SUPPLIED TEXT:
((

When Canadian anthropologist and Ph.D candidate Michael Oman-Reagan spotted sexist themes in example sentences in the Oxford Dictionary of English, he took to Twitter to point out some of the most glaring examples, including “rabid feminist.” The viral response has Oxford reconsidering some of its definitions.
Oxford is the default dictionary on Apple’s Mac OS X operation system. This means that anyone using a Mac, IPad, or IPhone would automatically get the sexist definitions from their device.
In a Medium post, Oman-Reagan detailed the examples:
Some other definitions with their sexist samples sentences that Oman-Reagan highlighted:
- Shrill: The rising shrill of women’s voices.
- Psyche: I will never really fathom the female psyche.
- Grating: Her high, grating voice.
In his post, Oman-Reagan explains:
“We might ask Oxford: Why do you choose to use gendered examples for words that are not about gender like nagging, grating, housework, doctor, rabid, etc?”

))

INFORMATION PROVIDED:
((

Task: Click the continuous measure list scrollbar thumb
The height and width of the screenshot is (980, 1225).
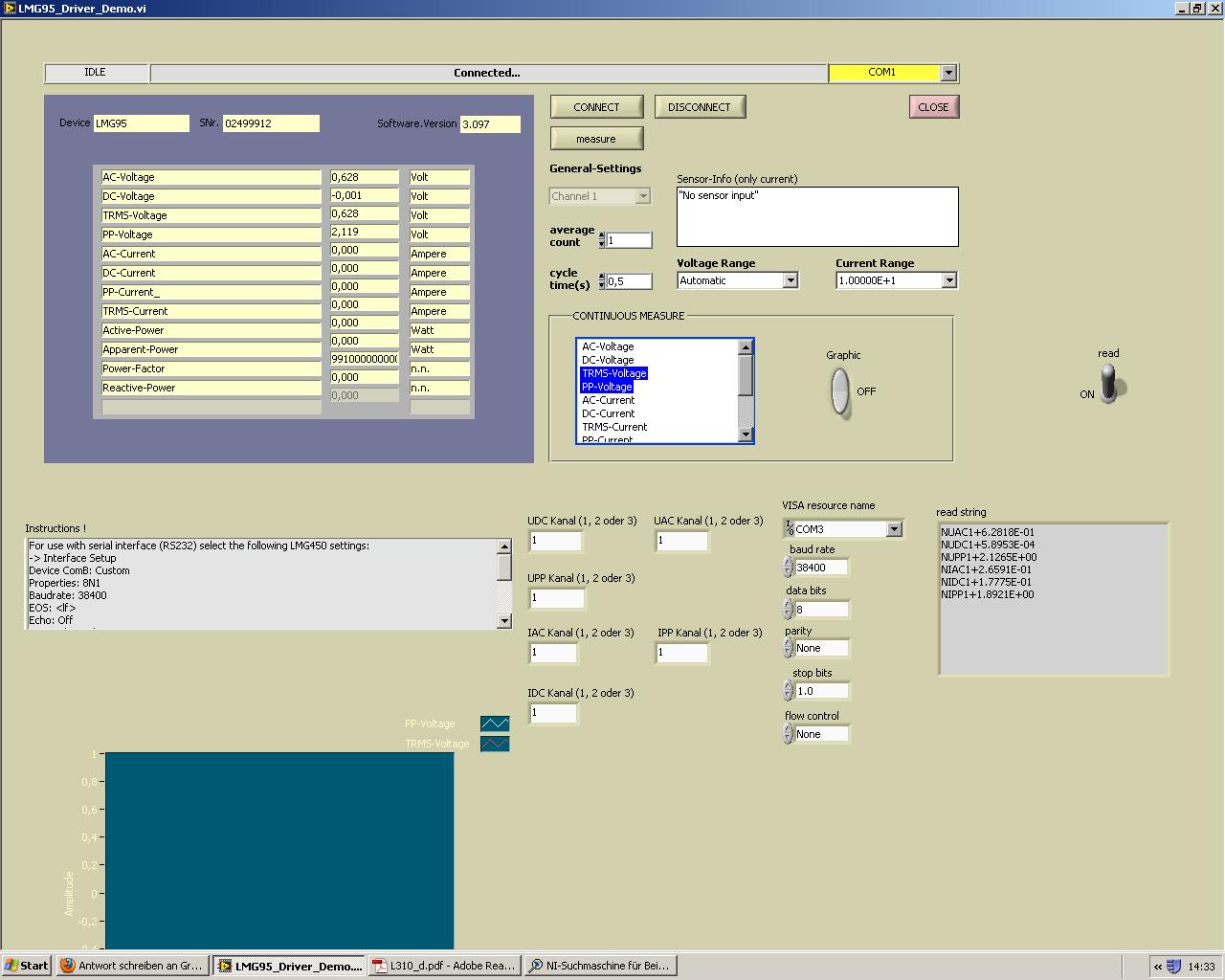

))

TASK TO CARRY OUT:
Translate this sentence from the piece on sexist dictionary examples into Spanish: "The viral response has Oxford reconsidering some of its definitions." The listing comes from a separate source.

RESULT FOR THIS EXERCISE:
La reacción viral ha llevado a Oxford a reconsiderar algunas de sus definiciones.